Yes, the hype around Rao's jarred marinara sauce is well deserved. You could easily serve this sauce to guests and no one would think it's store-bought. It tastes like it's homemade with the best tomatoes you can buy — sweet and not too acidic. The fresh flavor of the tomatoes is what really shines through in this marinara, with the garlic and fresh basil playing a backup role. This is a gentle, subtle, and mellow sauce that stands out because of the quality of its few ingredients.
As for texture, there are plenty of chunks of tomato, just like if you crush your own whole canned tomatoes by hand at home. This is clearly not a pasta sauce made from tomato paste, as many brands are. It's not runny, it doesn't separate much, and it's almost creamy thanks to the olive oil.
Is Rao's Sauce Worth It?
Rao's marinara sauce costs between $7 and $10 for a 24-ounce jar in most supermarkets. It's also available at Sam's Club in a two-pack of 22-ounce jars for $10. I purchased mine at Costco in a two-pack of 28-ounce jars for $12. Depending on where you buy it, it can cost between 21 cents and 42 cents per ounce.
I have gladly paid $7 per jar for Rao's in the past and think it's totally worth the price for the time and energy it saves. Once I found it at Costco, though, I never looked back, and now I stock up whenever it's on sale.

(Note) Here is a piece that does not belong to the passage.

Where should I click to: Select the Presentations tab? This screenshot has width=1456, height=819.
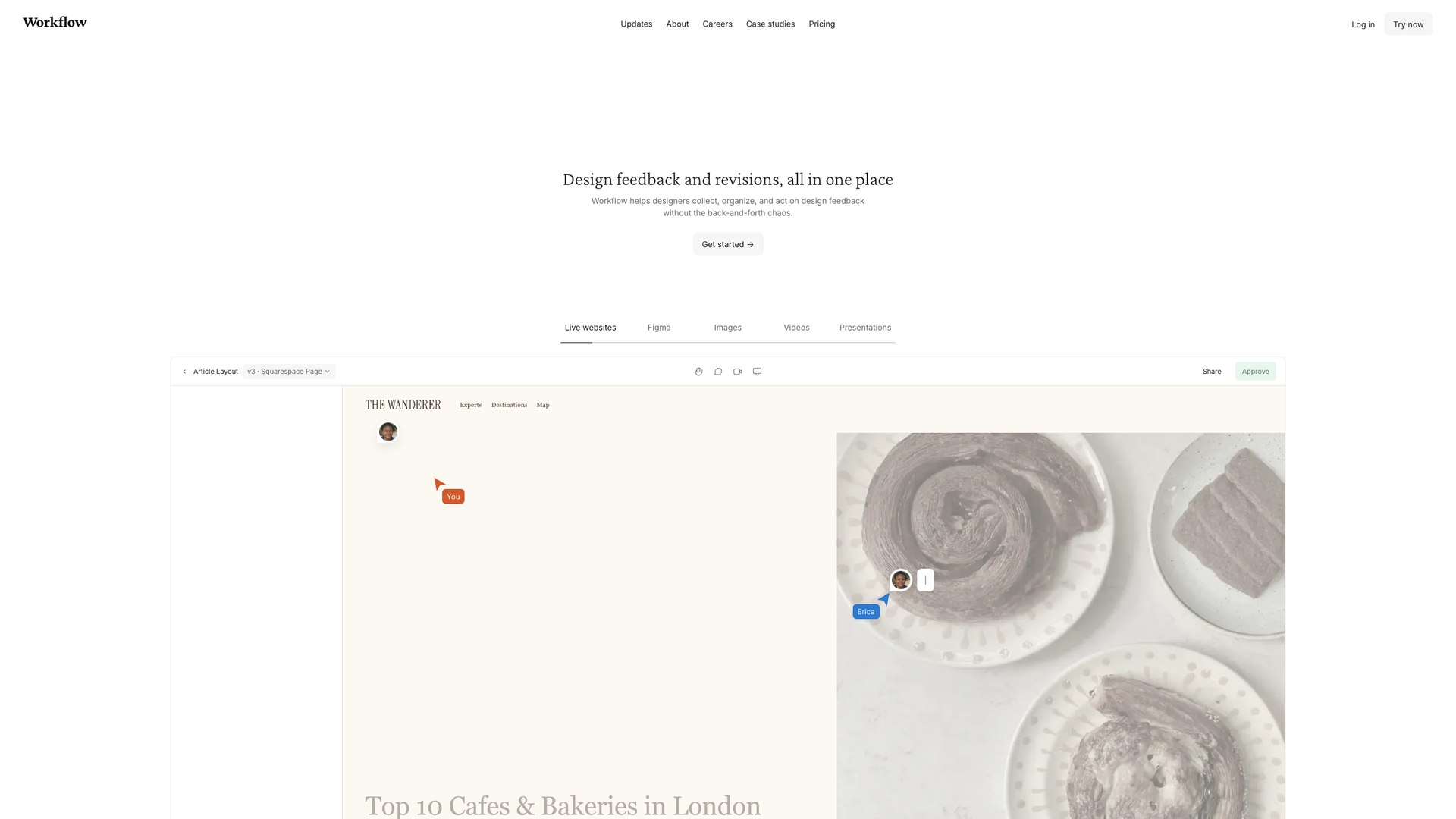(865, 328)
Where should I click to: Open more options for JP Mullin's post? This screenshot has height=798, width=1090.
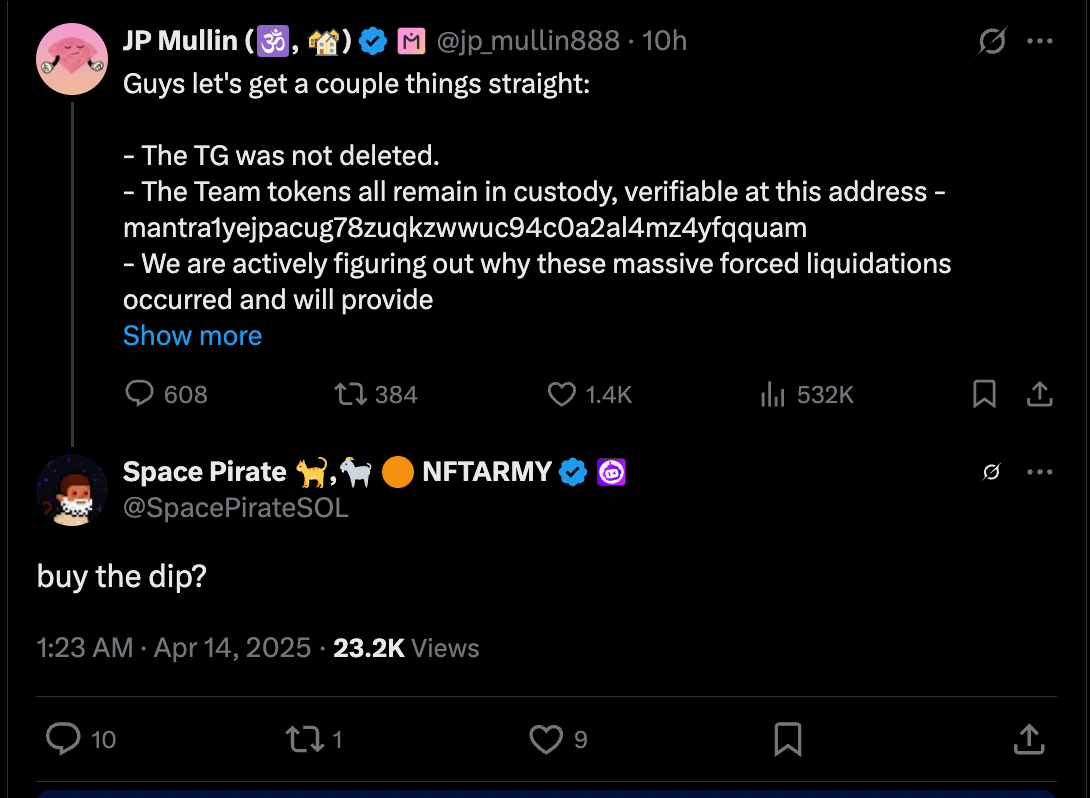(x=1040, y=42)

Is Carbone Marinara Sauce Good?
Carbone's marinara sauce hits your tongue with an immediate punch of flavor. It's acidic and a little harsh up front, but it mellows out quickly after taking a bite. It's got a short list of ingredients, but it's the oregano listed last that stands out the most in flavor and appearance. The color is a deep red, and it tastes like it's been cooked down for a couple hours.

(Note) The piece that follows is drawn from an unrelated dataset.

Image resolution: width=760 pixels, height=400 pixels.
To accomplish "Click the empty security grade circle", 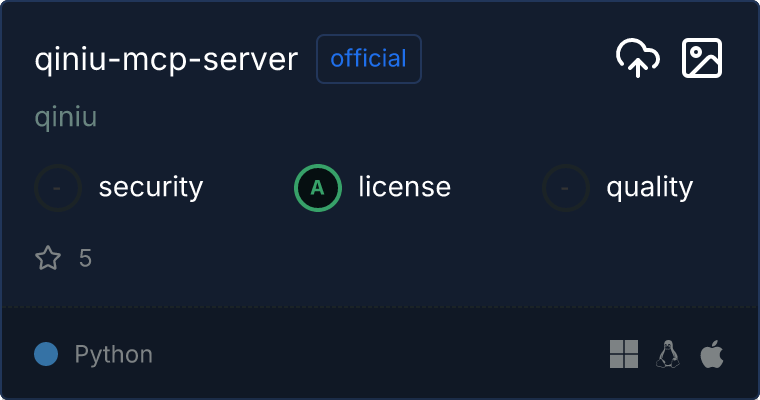I will (x=58, y=187).
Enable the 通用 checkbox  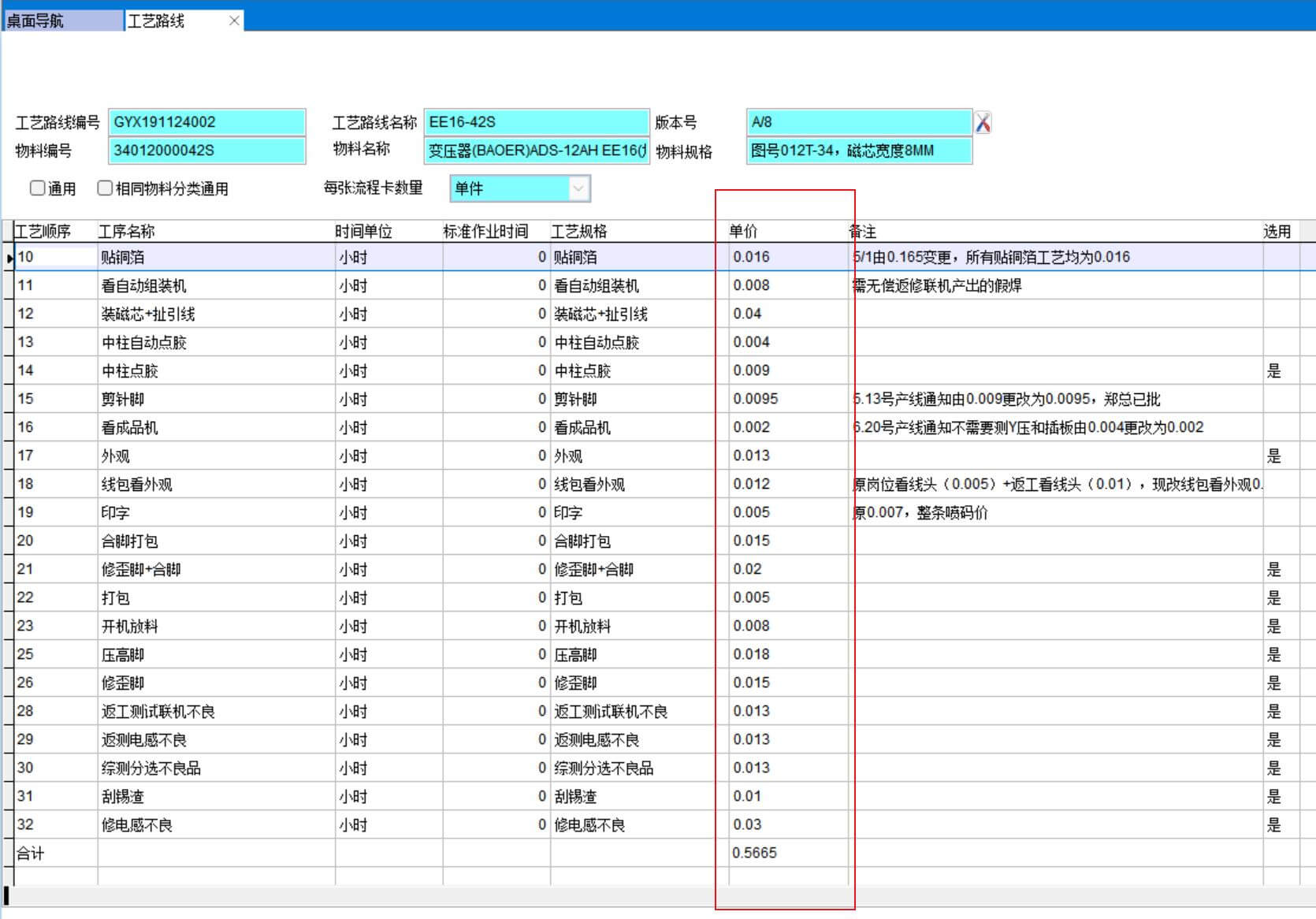pyautogui.click(x=37, y=188)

The consistency backs up the theory that it's been simmered for a while, as well: It's thick and a little paste-y, with a homogenous texture that reminds me of cheaper jarred sauces. It'd probably be pretty good if you added meatballs, sausage, or other meat to it, since it's very rich and deeply flavored already.
Is Carbone Sauce Worth It?
I paid $9 for a 24-ounce jar of Carbone marinara at my local grocery store. That's about 38 cents per ounce. It's not yet available at warehouse clubs like Costco and Sam's Club, so you'll just have to be on the lookout for sales at your local grocery store. If it becomes as popular as Rao's, sales should happen pretty regularly. Even at $9, Carbone's marinara is light-years better than cheap jarred pasta sauce and worth the price.
Rao's vs. Carbone: The Winner
Both Rao's and Carbone are very good, high-quality pasta sauces, and they're so similar that many people would probably not be able to tell them apart in a pasta dish. I would choose either one over pasta sauces like Ragu. For me though, Rao's beat Carbone in this head-to-head taste test. I much preferred the fresher, more subtle flavor of Rao's to Carbone's comparably harsh acidity, not to mention it is less expensive than Carbone (for now).
For comparison sake, Rao's is what I'd use in a light vegetable lasagna, while I might opt for Carbone in a meat lasagna. Rao's will always be my go-to for dipping purposes, but Carbone was much better once it was mixed with pasta. Either way, you can't go wrong with either Rao's or Carbone marinara, so you might as well just grab whichever is cheaper.